### Excerpted passage:
────────────────
The piece that follows is a ludicrously long match report, authored by me and Barmy Kev jointly. It was published as a three-parter on Middlesex Till We Die (MTWD) over the winter of 2007/2008 when we were desperate for feature material.
I realise now that I started using pseudonyms, such as Charley “The Gent” Malloy back then, as early as 2007, prior to my King Cricket piece days. I should note, though, that new dad “Alex DeLarge” in this piece is not the same person as “Big Al DeLarge” from King Cricket pieces such as the one linked here.
It runs to over 4000 words. It is for connoisseurs, not normal people. You have been warned. Here goes:
Ged Tries to Keep Head as Kev Fly Slips
After 2 incomplete 20/20 games Monday and Wednesday, an MTWD editorial representation complete match took part on Tuesday. This match was full of drama and twists and turns and seeing our captain Ged becoming very animated.
Big Match Build Up – Qualification Rules – Ged’s View
The annual cricket match; Ged Ladd & Co v Charley “the Gent” Malloy’s Charity XI has become somewhat of a grudge match of late. Ged Ladd & Co employs 10 to 20 people at any one time, whereas Charley the Gent works for a large charity which employs over a thousand of people.
Team selection has become a matter of great debate in recent years, with Ged trying hard to stick to staff, associates, WAGs/HABs/relatives of staff, close friends and the like. Meanwhile Charlie “the Gent” had found a rich seam of massive Saffers (tangentially connected at best to charity staff), one of whom nearly killed someone last year by bowling proper medium pace to a man in his fifties with a serious heart condition.
Indeed, the Big Saffer qualification situation became severely muddied this year, as one of the Big Saffers, EK, fell in love with a member of Ged’s staff at the match 3 years ago and married her (now FK) a few weeks before this year’s fixture. Did this mean that some or all of the Saffers should now play for Ged? No – we agreed this year that we should be far more strict about the qualification rule. This made sense, but this year left Ged with a bit of a talent-pool shortage, despite having one Big Saffer unquestionably now qualified for Ged’s team by marriage, as several people from last year’s Ged team had hung up their boots to avoid the risk of further injury or worse.
The Pre-Match Encounters – Banter and Sledging – Ged’s View
Banter and sledging starts early for this fixture. March time normally, when the pitch is booked. Charley the Gent was dischuffed this year, as Regent’s Park was already fully booked so Ged’s people booked the synthetic pitch on Holland Park – coincidentally the scene of the initiating star-crossed lovers incident (EK & FK) three year’s ago and equally coincidentally the scene of the most recent victory by Ged Ladd & Co, in unseasonable weather conditions in 2004 (the evening before the abandoned Middlesex v West Indians fixture).
────────────────
### Given instruction:
According to the cricket match report, why was Charley the Gent dischuffed this year? The material that comes next has nothing to do with the text above.

### Dataset:
────────────────
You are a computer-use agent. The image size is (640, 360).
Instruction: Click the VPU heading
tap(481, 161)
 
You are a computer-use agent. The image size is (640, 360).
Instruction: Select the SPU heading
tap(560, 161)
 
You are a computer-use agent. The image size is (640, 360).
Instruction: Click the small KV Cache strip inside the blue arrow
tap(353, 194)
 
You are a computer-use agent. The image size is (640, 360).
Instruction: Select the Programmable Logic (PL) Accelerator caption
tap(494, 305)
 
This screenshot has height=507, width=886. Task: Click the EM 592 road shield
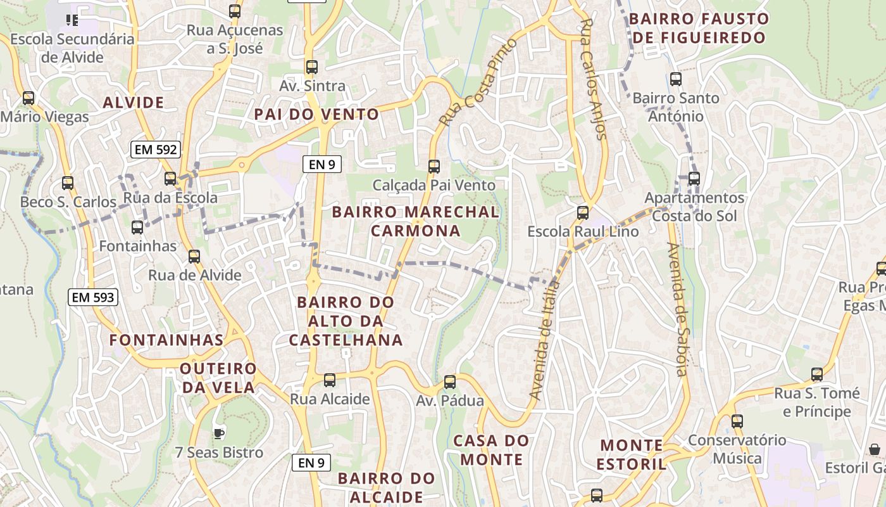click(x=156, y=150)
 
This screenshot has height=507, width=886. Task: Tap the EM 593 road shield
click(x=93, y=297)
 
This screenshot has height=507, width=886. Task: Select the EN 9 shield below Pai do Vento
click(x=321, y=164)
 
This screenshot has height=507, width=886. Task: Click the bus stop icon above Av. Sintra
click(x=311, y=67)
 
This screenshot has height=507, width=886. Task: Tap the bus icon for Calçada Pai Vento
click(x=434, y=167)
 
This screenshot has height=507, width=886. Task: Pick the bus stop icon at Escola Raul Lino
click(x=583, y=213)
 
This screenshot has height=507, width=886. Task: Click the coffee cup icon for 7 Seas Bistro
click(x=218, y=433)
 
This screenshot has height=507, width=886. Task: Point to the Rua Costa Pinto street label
────────────────
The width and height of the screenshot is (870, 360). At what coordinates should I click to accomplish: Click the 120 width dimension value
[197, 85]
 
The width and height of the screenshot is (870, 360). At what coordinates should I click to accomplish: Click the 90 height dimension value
────────────────
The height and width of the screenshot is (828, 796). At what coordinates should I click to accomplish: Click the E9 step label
────────────────
### Answer to this exercise:
Regent's Park was already fully booked, so Ged's people booked the synthetic pitch on Holland Park.